QDP-0018: Observability, Audit, and Tamper-Evident Operator Log

Field	Value
Status	Phase 1 landed, audit log + query endpoints + automatic emission; Phases 3-6 pending
Track	Protocol + ops
Author	The Quidnug Authors
Created	2026-04-20
Requires	QDP-0010 (Merkle proofs), QDP-0012 (governance), QDP-0015 (moderation)
Implements	Operator-level accountability, tamper-evident admin log, structured observability

1. Summary

The protocol is auditable by design at the transaction level, every TRUST / IDENTITY / TITLE / EVENT / MODERATION_ACTION is signed and committed on-chain. But there’s a second layer of activity that isn’t in the transaction log:

Operator admin actions, config changes, validator set edits, peer additions, key rotations.
Ops-layer signals, health-check status changes, node restarts, middleware toggles, rate-limit threshold adjustments.
Cross-node operator coordination, when multiple operators agree on something off-chain.

Right now these live in log files + Prometheus metrics + operator memory.

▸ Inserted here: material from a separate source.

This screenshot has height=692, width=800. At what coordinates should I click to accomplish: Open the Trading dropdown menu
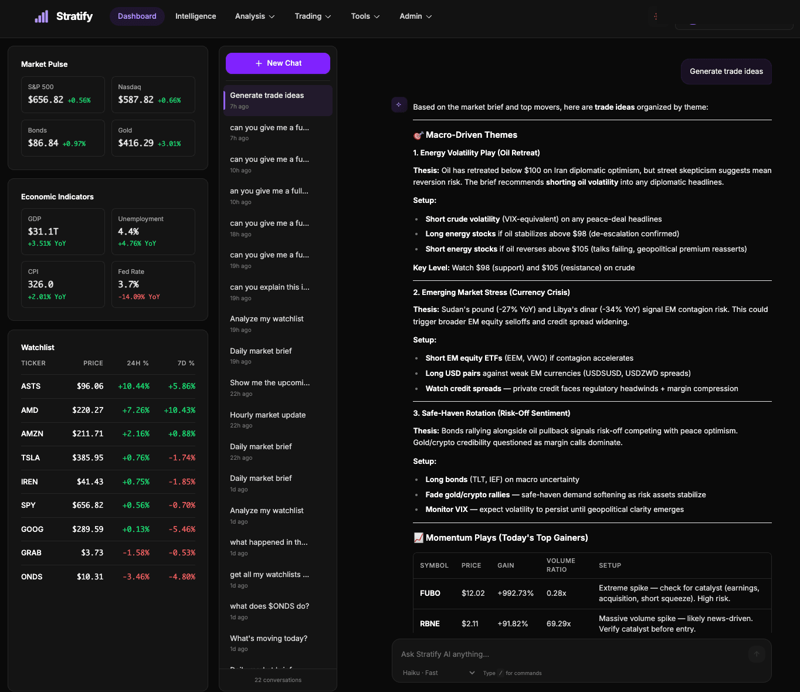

That’s fine for small networks but inadequate for the trust story at scale: “how do I know this operator is behaving honestly?”

QDP-0018 adds a tamper-evident operator audit log, a per-node, append-only, Merkle-committed log of every operator action the node observes. The log is:

Chained, each entry commits to the hash of the previous entry.
Signed, the node’s key signs the chain tip periodically.
Public-verifiable, anyone can ask “give me the log since hash X” and verify the entire tail.
Independently queryable, external auditors can scrape the tip without needing operator cooperation.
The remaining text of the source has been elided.